┏━━

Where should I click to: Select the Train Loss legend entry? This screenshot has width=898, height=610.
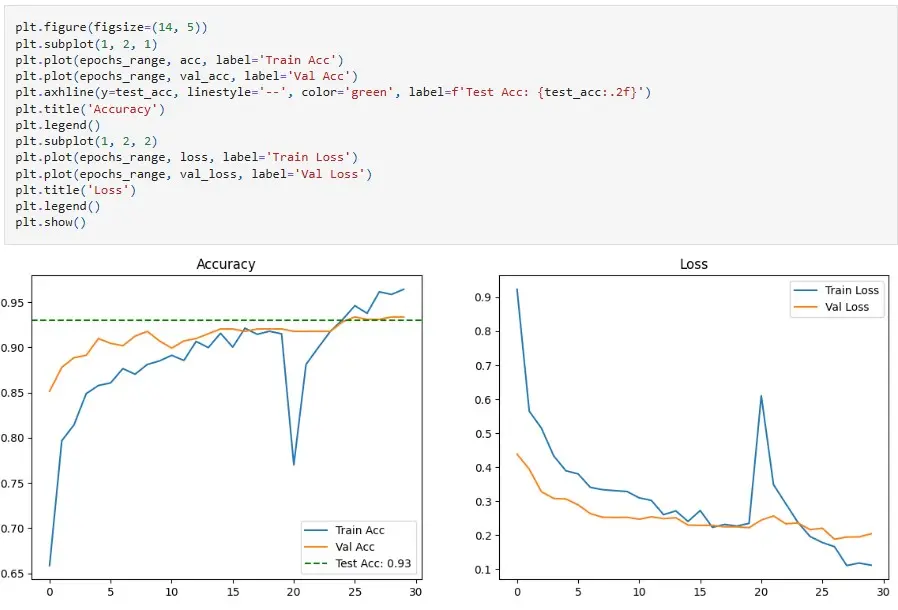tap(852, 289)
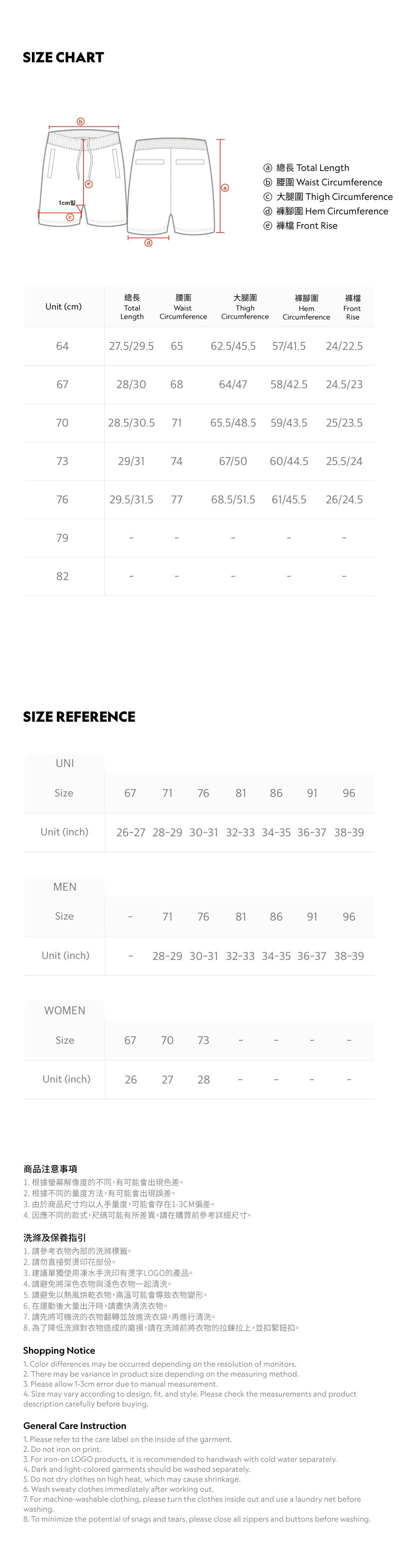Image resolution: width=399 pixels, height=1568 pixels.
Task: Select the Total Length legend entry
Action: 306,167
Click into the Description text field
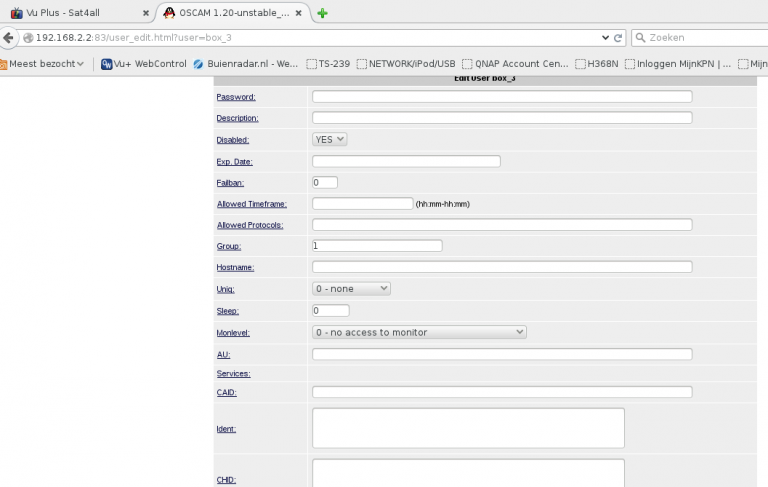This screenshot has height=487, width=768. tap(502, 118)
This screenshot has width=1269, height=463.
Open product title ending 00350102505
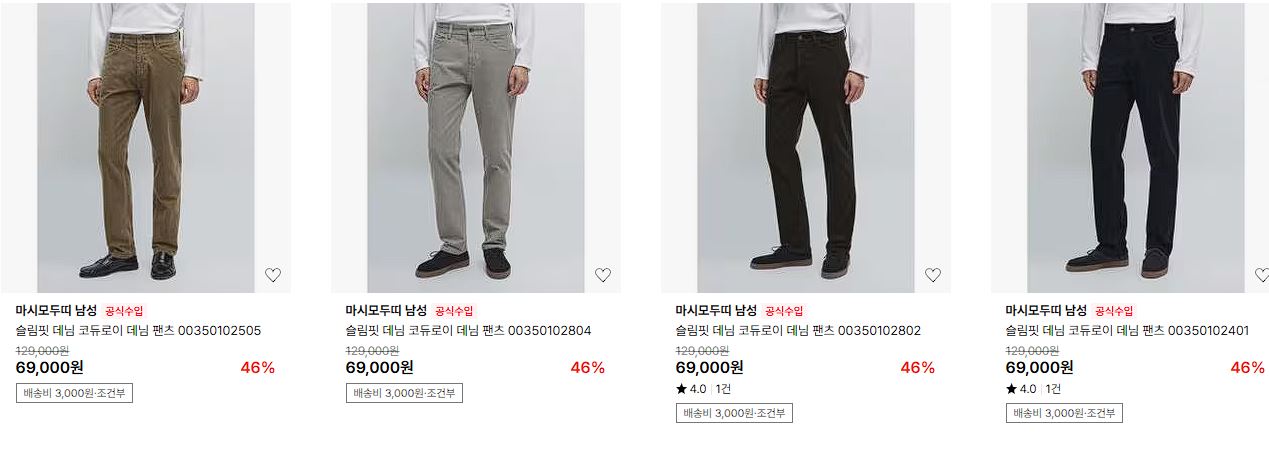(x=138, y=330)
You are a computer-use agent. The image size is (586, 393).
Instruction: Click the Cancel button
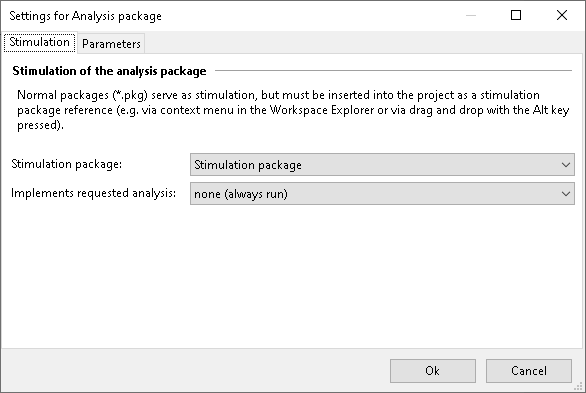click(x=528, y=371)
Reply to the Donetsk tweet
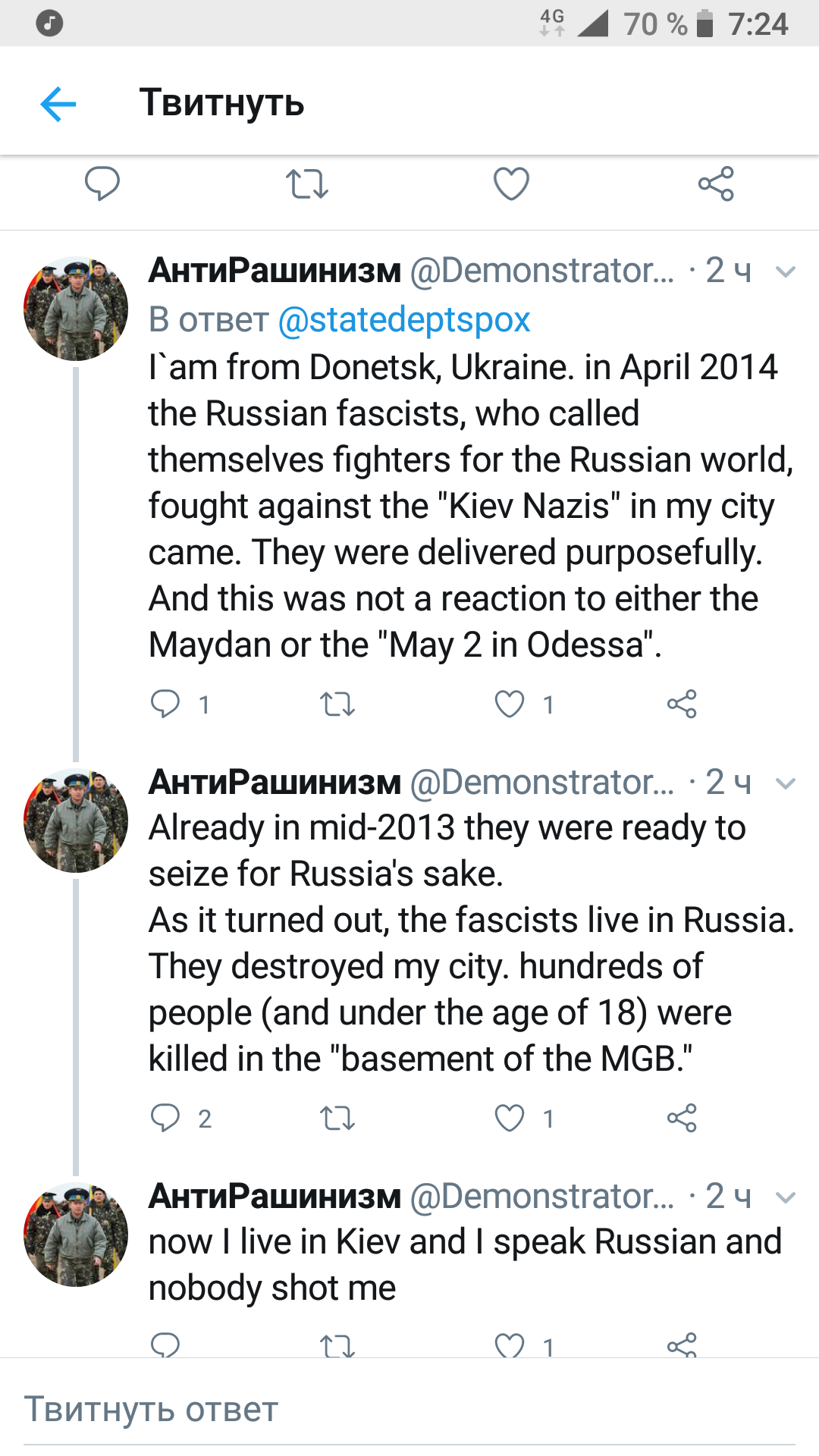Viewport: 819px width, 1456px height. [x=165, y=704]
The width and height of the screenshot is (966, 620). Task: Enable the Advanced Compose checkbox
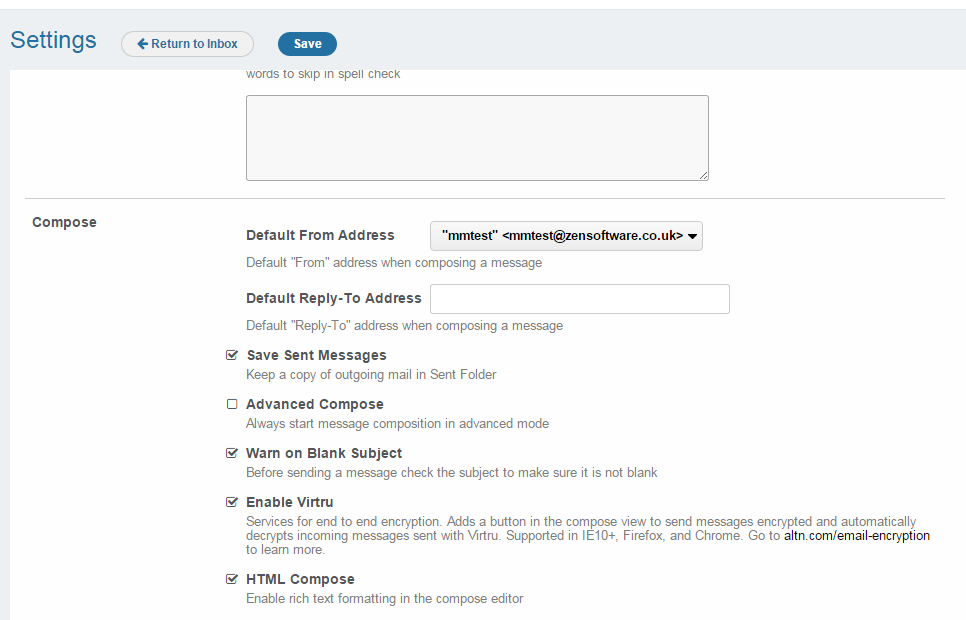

┗━━

Where the line with "This screenshot has width=1269, height=463." appears in the entries above, begin there and restate every line to the end word for word, minus the pictures.

OUTPUT FOR THIS TASK:
This screenshot has width=1269, height=463.
Open product title ending 00350102505
(x=138, y=330)
You are a computer-use agent. The image size is (586, 393).
Instruction: Click the Cancel button
click(x=528, y=371)
Reply to the Donetsk tweet
Viewport: 819px width, 1456px height. [x=165, y=704]
The width and height of the screenshot is (966, 620). Task: Enable the Advanced Compose checkbox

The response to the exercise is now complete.